### WORK REQUIRED
Extract exactly the lines from the top of the records through the line containing "You are a GUI", and keep pictures out of the copy.

■ ■ ■

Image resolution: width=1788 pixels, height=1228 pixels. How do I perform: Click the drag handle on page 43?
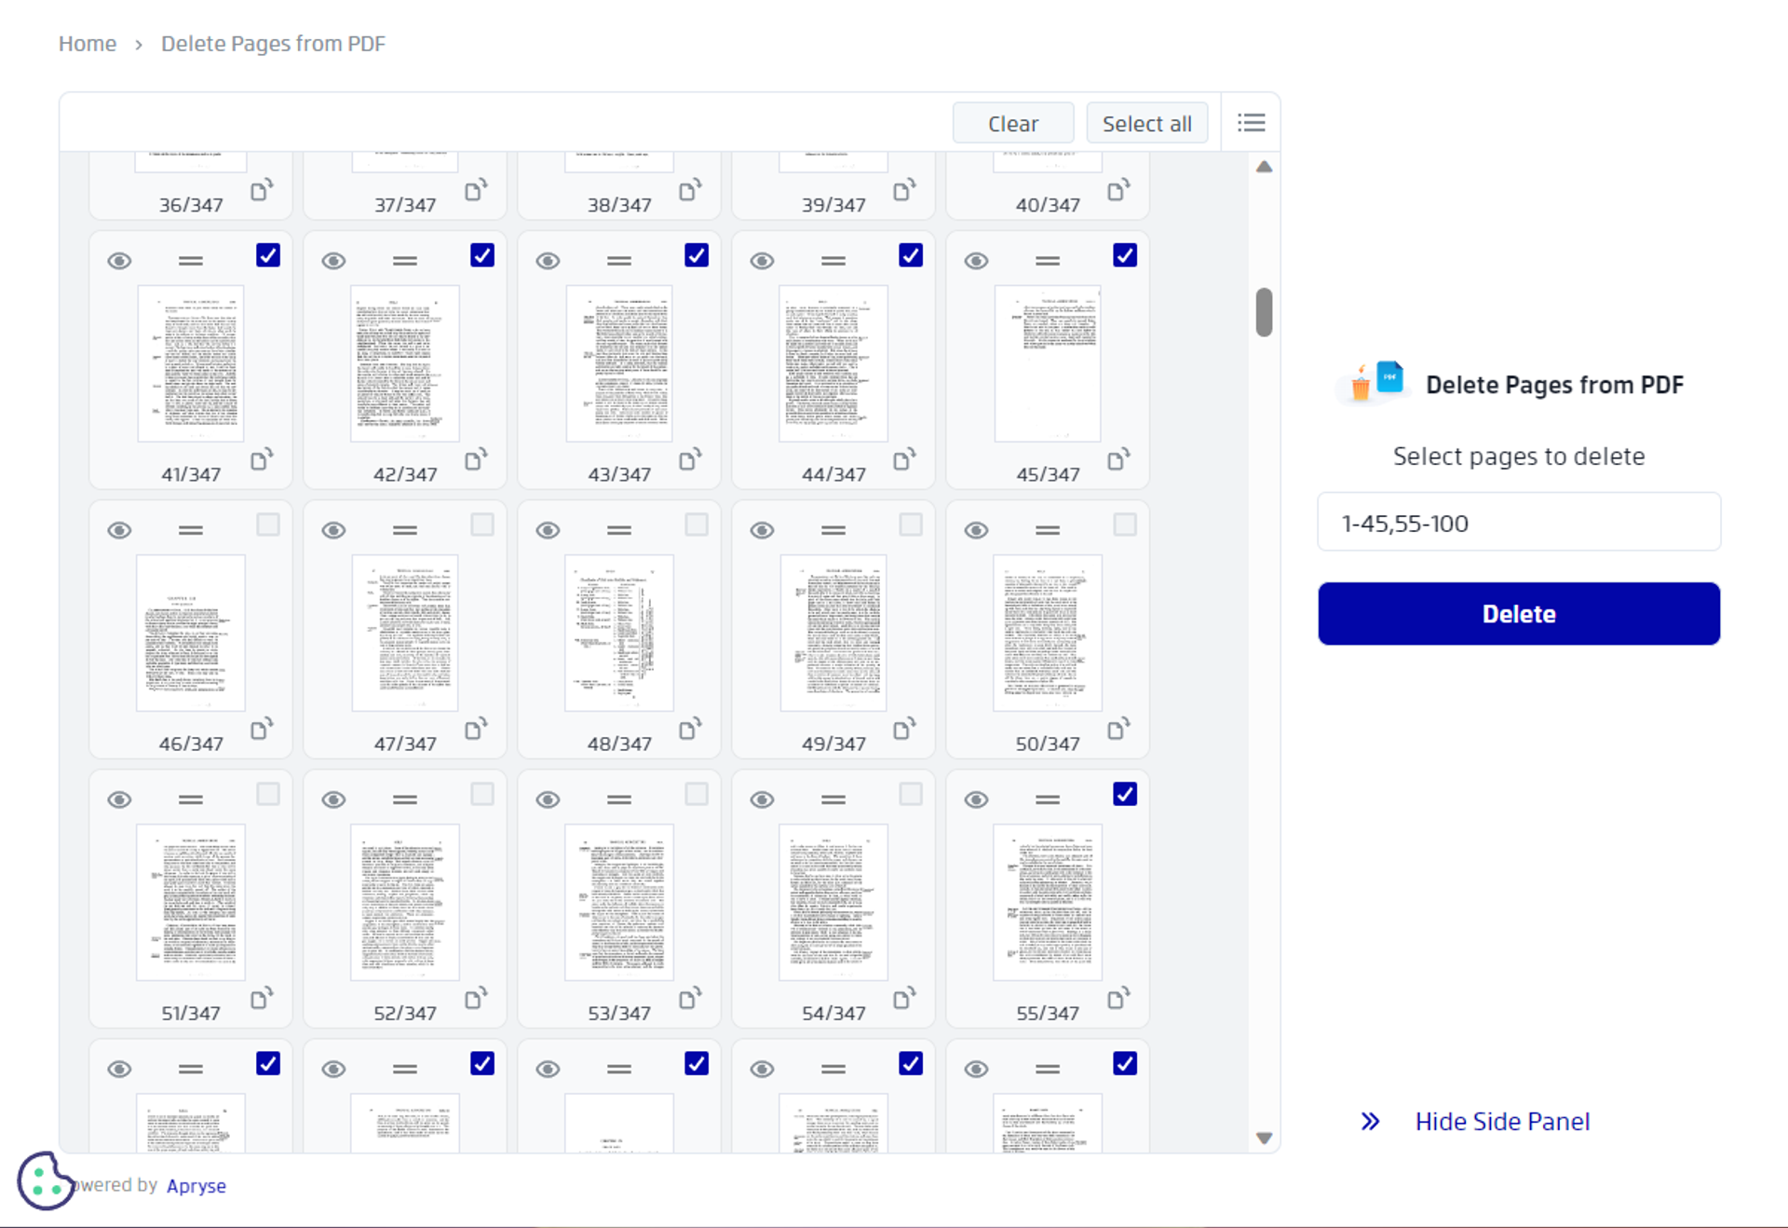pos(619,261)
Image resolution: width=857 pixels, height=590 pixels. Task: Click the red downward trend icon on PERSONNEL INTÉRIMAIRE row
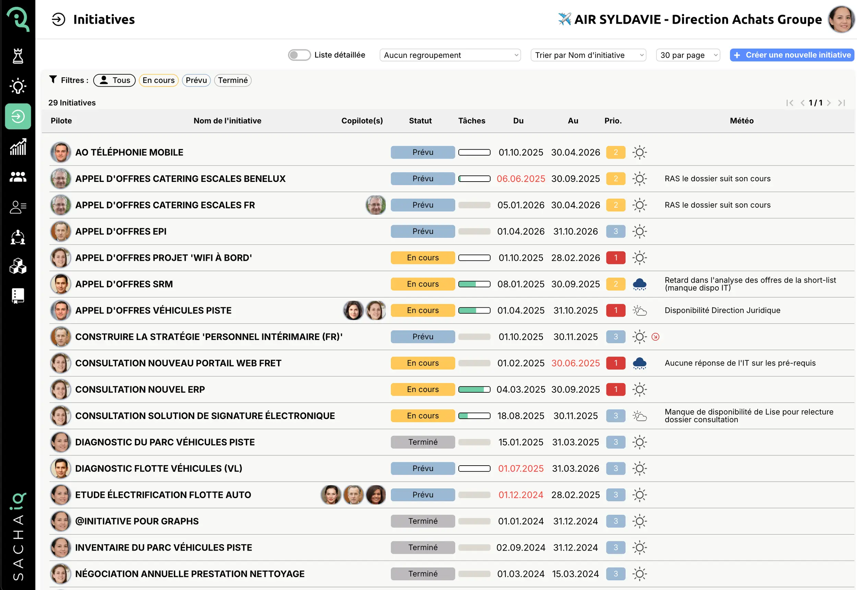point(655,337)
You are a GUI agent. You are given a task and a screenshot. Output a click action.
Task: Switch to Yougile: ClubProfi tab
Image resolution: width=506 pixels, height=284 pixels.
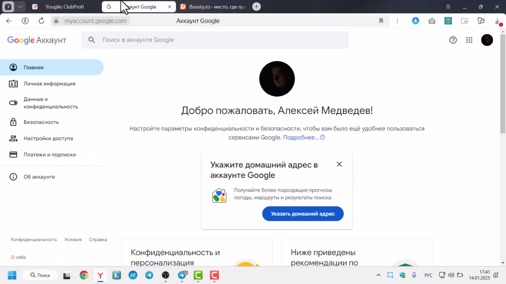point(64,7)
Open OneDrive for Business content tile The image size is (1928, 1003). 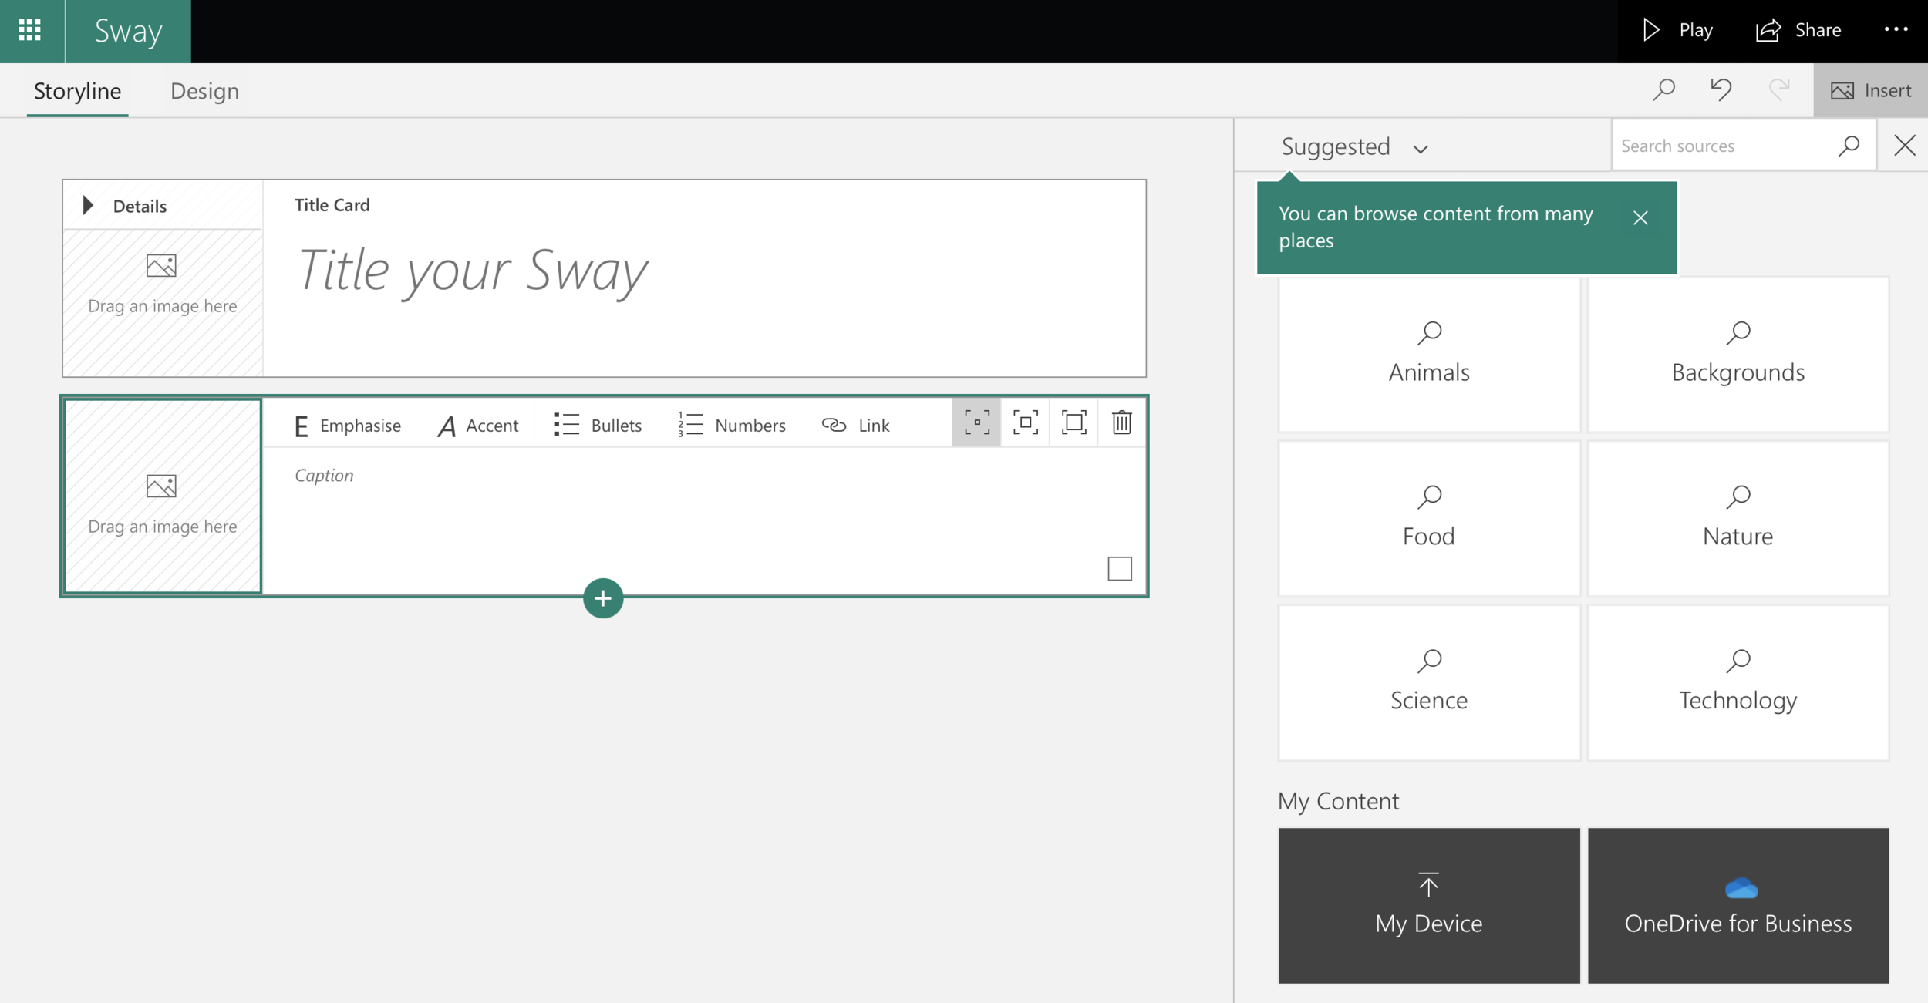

■ ■ ■

### EXERCISE RESULT
Image resolution: width=1788 pixels, height=1228 pixels. How do I perform: Click the drag handle on page 43?
pos(619,261)
Image resolution: width=857 pixels, height=590 pixels. Task: Click the red downward trend icon on PERSONNEL INTÉRIMAIRE row
point(655,337)
You are a GUI agent. You are given a task and a screenshot. Output a click action.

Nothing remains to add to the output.